Exercise details =
In the line integral text, how is the curve c parameterized, and over what range of t?

Let's see if we can apply some
of our new tools to solve some line integrals. So let's say we have a line
integral along a closed curve -- I'm going to define the path
in a second -- of x squared plus y squared times
dx plus 2xy times dy. And then our curve c is
going to be defined by the parameterization. x is equal to cosine of t,
and y is equal to sine of t. And this is valid for
t between 0 and 2 pi. So this is essentially a
circle, a unit circle, in the xy plane, and we
know how to solve these. Let's see if we can use some of
our discoveries in the last couple of videos to maybe
simplify this process. So the first thing you might
say, hey, this looks like a line integral, but you have a
dx and dy, I don't see a dot dr here. It's not clear to me that
this is some type of even a vector line integral. I don't see any of vectors. What I want to do first, and
the reason why I wanted to show you this example, is just to
show you that this is just another form of writing really
a vector line integral. To show you that you just have
to realize if I have some are r of t -- this is our curve. I don't even write these
functions in there. I'm just going to write
it's x of t times i plus y of t times j. We've seen several videos now
that we can write dr dt as being equal to dx dt times
i plus dy dt times j. We've seen this multiple times. And we've seen multiple times
we want to get the differential dr, we can just multiply
everything times dt. And normally I just put a
dt here and a dt there and get rid of this dt. But if you multiply everything
times dt, if you view the differentials as actual
numbers, you can multiply and normally you can treat
them like that. Then you just get rid
of all of the dt's. So dr you could imagine is
equal to dx times the unit vector i plus dy times
the unit vector j. So put that aside, and
you might already see a pattern here. So if we define our vector
field f, f of xy, as being equal to x squared plus y
squared, i plus 2xy j, what is this thing? What is this thing over here? Well, what is f dot
dr going to be? Dot products, you just multiply
the corresponding components of our vectors and
then add them up. So it's going to be if you take
this f and dot it with that dr you're going to get the i
component, x squared plus y squared times that dx plus --
I'll do it in the pink again -- plus the y component, the j
component 2xy times that dy. That's the dot product. And notice, this thing
right here is identical to that thing right there. So our line integral, just to
put it in a form that we're familiar with, this is the same
exact thing as the line integral over this curve c,
this closed curve c, of this f -- maybe I'll write it in that
magenta color, or actually it's more of a purple or pink
color -- f dot this dr. That's what this line integral
is, it's just a different way of writing it. Now that you see it, in the
future if you see in kind of this differential form, you'll
immediately know OK, there's one vector field that this is
its x component, this is its y component, dotting with the dr.

Data shown =

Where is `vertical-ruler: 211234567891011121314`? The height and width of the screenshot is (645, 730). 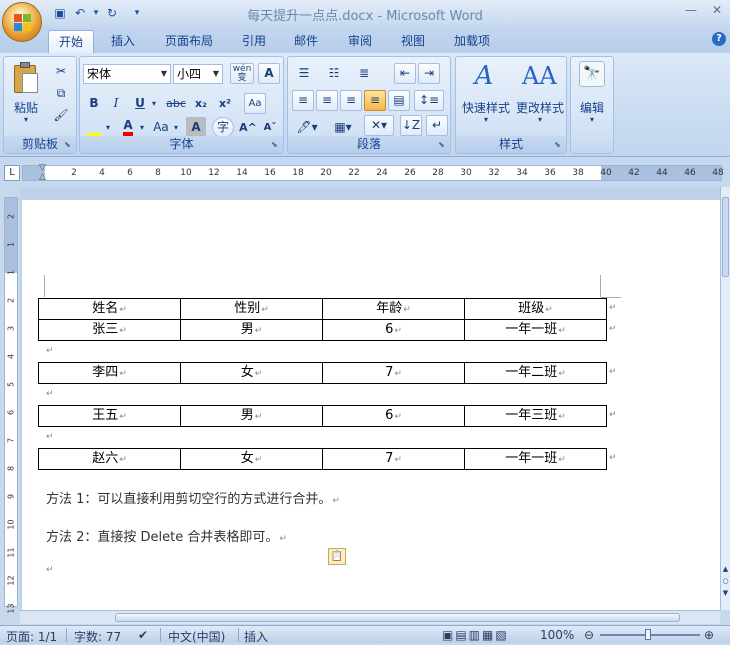
vertical-ruler: 211234567891011121314 is located at coordinates (11, 420).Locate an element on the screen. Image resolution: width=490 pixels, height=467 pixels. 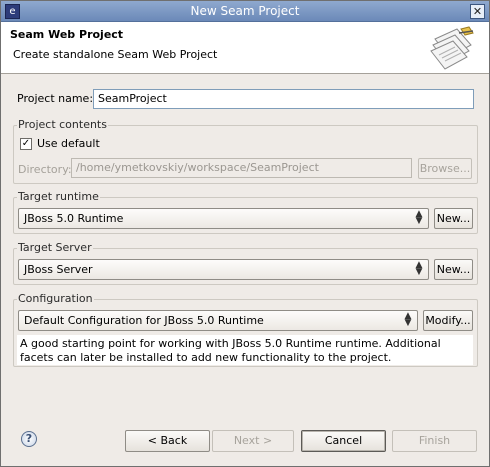
directory-label: Directory: is located at coordinates (45, 170).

Response box =
x equals cosine of t and y equals sine of t, for t between 0 and 2 pi.